For more than a decade, Mr Galloway, MP for Glasgow Kelvin, has been the leading critic of Anglo-American policy towards Iraq, campaigning against sanctions and the war that toppled Saddam.

He led the Mariam Appeal, named after an Iraqi child he flew to Britain for leukaemia treatment. The campaign was the supposed beneficiary of his fund-raising.

But the papers say that, behind the scenes, Mr Galloway was conducting a relationship with Iraqi intelligence. Among documents found in the foreign ministry was a memorandum from the chief of the Mukhabarat to Saddam’s office on Jan 3, 2000, marked “Confidential and Personal”.

It purported to outline talks between Mr Galloway and an Iraqi spy. During the meeting on Boxing Day 1999, Mr Galloway detailed his campaign plans for the year ahead.

The spy chief wrote that Mr Galloway told the Mukhabarat agent: “He [Galloway] needs continuous financial support from Iraq. He obtained through Mr Tariq Aziz [deputy prime minister] three million barrels of oil every six months, according to the oil for food programme. His share would be only between 10 and 15 cents per barrel.”

Iraq’s oil sales, administered by the United Nations, were intended to pay for only essential humanitarian supplies. If the memo was accurate, Mr Galloway’s share would have amounted to about £375,000 per year.

The documents say that Mr Galloway entered into partnership with a named Iraqi oil broker to sell the oil on the international market.

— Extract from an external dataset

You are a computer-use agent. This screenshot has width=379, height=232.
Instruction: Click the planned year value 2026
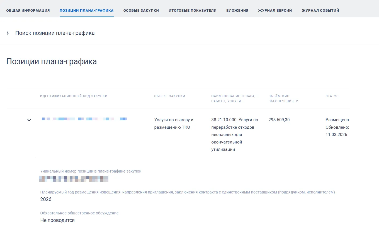46,199
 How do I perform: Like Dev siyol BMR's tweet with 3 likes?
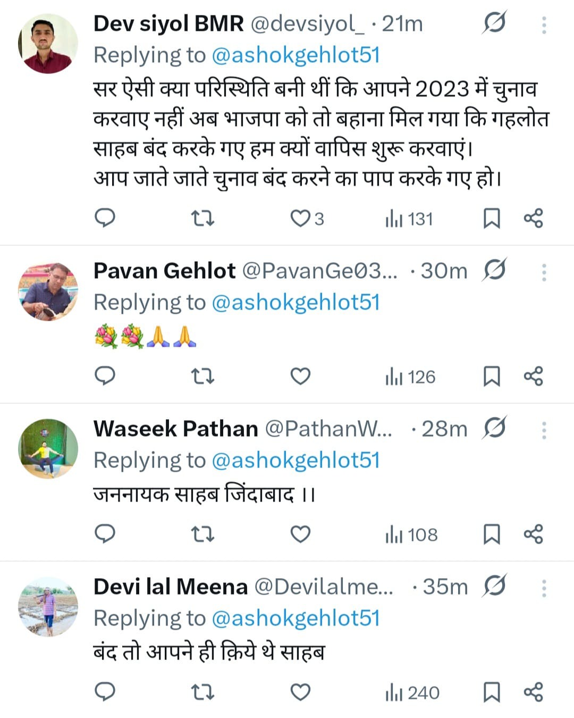point(301,219)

The memorandum continues: “He [Galloway] also obtained a limited number of food contracts with the ministry of trade. The percentage of its profits does not go above one per cent.”

The Iraqi spy chief, whose illegible signature appears at the bottom of the memorandum, says that Mr Galloway asked for more money.

“He suggested to us the following: first, increase his share of oil; second, grant him exceptional commercial and contractual facilities.” The spy chief, who is not named, recommends acceptance of the proposals.

Mr Galloway’s intermediary in Iraq was Fawaz Zureikat, a Jordanian. In a letter found in one foreign ministry file, Mr Galloway wrote: “This is to certify that Mr Fawaz A Zureikat is my representative in Baghdad on all matters concerning my work with the Mariam Appeal or the Emergency Committee in Iraq.”

The intelligence chief’s memorandum describes a meeting with Mr Zureikat in which he said that Mr Galloway’s campaigning on behalf of Iraq was putting “his future as a British MP in a circle surrounded by many question marks and doubts”.

Mr Zureikat is then quoted as saying: “His projects and future plans for the benefit of the country need financial support to become a motive for him to do more work and, because of the sensitivity of getting money directly from Iraq, it is necessary to grant him oil contracts and special and exceptional commercial opportunities to provide him with an income under commercial cover, without being connected to him directly.”

Mr Zureikat is said to have emphasised that the “name of Mr Galloway or his wife should not be mentioned”.